• [What this task involves]
Could you repeat all of the entries below, character for character?

[Extracted material — start]

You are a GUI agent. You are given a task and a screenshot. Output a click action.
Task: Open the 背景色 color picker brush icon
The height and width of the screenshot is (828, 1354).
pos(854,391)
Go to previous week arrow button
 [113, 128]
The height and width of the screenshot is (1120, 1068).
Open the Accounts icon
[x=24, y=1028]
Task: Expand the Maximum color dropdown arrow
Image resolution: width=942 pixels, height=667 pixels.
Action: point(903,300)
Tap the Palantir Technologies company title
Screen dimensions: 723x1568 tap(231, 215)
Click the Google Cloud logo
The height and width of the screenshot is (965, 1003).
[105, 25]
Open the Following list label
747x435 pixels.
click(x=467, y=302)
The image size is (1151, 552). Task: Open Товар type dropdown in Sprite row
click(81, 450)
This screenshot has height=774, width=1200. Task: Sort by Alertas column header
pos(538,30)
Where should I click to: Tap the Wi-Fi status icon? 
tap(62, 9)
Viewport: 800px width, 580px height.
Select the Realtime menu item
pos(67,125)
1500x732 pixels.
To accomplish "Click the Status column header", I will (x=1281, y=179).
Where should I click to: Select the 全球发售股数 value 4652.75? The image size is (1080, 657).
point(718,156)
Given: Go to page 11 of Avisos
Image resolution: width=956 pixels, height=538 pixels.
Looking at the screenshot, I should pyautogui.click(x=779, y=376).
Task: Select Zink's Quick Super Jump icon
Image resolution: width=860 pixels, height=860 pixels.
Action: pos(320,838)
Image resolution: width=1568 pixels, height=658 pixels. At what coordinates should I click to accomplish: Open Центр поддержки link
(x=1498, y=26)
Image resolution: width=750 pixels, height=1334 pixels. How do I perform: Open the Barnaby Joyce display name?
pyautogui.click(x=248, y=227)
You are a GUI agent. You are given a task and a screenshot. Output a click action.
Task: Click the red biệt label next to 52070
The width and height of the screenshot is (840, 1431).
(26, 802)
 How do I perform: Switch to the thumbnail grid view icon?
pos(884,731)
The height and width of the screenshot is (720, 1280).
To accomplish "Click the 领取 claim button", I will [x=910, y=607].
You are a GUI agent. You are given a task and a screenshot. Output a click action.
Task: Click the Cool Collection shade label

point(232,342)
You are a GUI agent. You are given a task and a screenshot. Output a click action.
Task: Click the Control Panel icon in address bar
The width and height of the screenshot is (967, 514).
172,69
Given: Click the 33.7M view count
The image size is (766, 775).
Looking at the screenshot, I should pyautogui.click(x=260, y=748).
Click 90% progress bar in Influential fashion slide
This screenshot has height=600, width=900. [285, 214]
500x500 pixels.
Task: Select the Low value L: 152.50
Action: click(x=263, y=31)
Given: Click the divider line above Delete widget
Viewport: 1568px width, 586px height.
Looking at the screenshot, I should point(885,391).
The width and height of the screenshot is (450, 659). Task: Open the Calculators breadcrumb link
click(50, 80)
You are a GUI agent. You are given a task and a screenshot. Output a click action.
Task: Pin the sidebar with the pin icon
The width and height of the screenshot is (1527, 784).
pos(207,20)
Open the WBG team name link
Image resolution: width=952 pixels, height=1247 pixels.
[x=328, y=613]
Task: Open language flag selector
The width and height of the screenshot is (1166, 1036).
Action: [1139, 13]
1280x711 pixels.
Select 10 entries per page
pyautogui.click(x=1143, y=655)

[Extracted material — finish]

• [Exercise solution]
You are a GUI agent. You are given a task and a screenshot. Output a click action.
Task: Open the 背景色 color picker brush icon
The height and width of the screenshot is (828, 1354).
pos(854,391)
Go to previous week arrow button
 [113, 128]
The height and width of the screenshot is (1120, 1068).
Open the Accounts icon
[x=24, y=1028]
Task: Expand the Maximum color dropdown arrow
Image resolution: width=942 pixels, height=667 pixels.
Action: point(903,300)
Tap the Palantir Technologies company title
Screen dimensions: 723x1568 tap(231, 215)
Click the Google Cloud logo
The height and width of the screenshot is (965, 1003).
[105, 25]
Open the Following list label
747x435 pixels.
click(x=467, y=302)
The image size is (1151, 552). Task: Open Товар type dropdown in Sprite row
click(81, 450)
This screenshot has height=774, width=1200. Task: Sort by Alertas column header
pos(538,30)
Where should I click to: Tap the Wi-Fi status icon? 
tap(62, 9)
Viewport: 800px width, 580px height.
Select the Realtime menu item
pos(67,125)
1500x732 pixels.
To accomplish "Click the Status column header", I will (x=1281, y=179).
Where should I click to: Select the 全球发售股数 value 4652.75? The image size is (1080, 657).
point(718,156)
Given: Go to page 11 of Avisos
Image resolution: width=956 pixels, height=538 pixels.
Looking at the screenshot, I should pyautogui.click(x=779, y=376).
Task: Select Zink's Quick Super Jump icon
Image resolution: width=860 pixels, height=860 pixels.
Action: pos(320,838)
Image resolution: width=1568 pixels, height=658 pixels. At what coordinates should I click to accomplish: Open Центр поддержки link
(x=1498, y=26)
Image resolution: width=750 pixels, height=1334 pixels. How do I perform: Open the Barnaby Joyce display name?
pyautogui.click(x=248, y=227)
You are a GUI agent. You are given a task and a screenshot. Output a click action.
Task: Click the red biệt label next to 52070
The width and height of the screenshot is (840, 1431).
(26, 802)
 How do I perform: Switch to the thumbnail grid view icon?
pos(884,731)
The height and width of the screenshot is (720, 1280).
To accomplish "Click the 领取 claim button", I will [x=910, y=607].
You are a GUI agent. You are given a task and a screenshot. Output a click action.
Task: Click the Cool Collection shade label

point(232,342)
You are a GUI agent. You are given a task and a screenshot. Output a click action.
Task: Click the Control Panel icon in address bar
The width and height of the screenshot is (967, 514).
172,69
Given: Click the 33.7M view count
The image size is (766, 775).
Looking at the screenshot, I should pyautogui.click(x=260, y=748).
Click 90% progress bar in Influential fashion slide
This screenshot has height=600, width=900. [285, 214]
500x500 pixels.
Task: Select the Low value L: 152.50
Action: click(x=263, y=31)
Given: Click the divider line above Delete widget
Viewport: 1568px width, 586px height.
Looking at the screenshot, I should point(885,391).
The width and height of the screenshot is (450, 659). Task: Open the Calculators breadcrumb link
click(50, 80)
You are a GUI agent. You are given a task and a screenshot. Output a click action.
Task: Pin the sidebar with the pin icon
The width and height of the screenshot is (1527, 784).
pos(207,20)
Open the WBG team name link
Image resolution: width=952 pixels, height=1247 pixels.
[x=328, y=613]
Task: Open language flag selector
The width and height of the screenshot is (1166, 1036).
Action: [1139, 13]
1280x711 pixels.
Select 10 entries per page
pyautogui.click(x=1143, y=655)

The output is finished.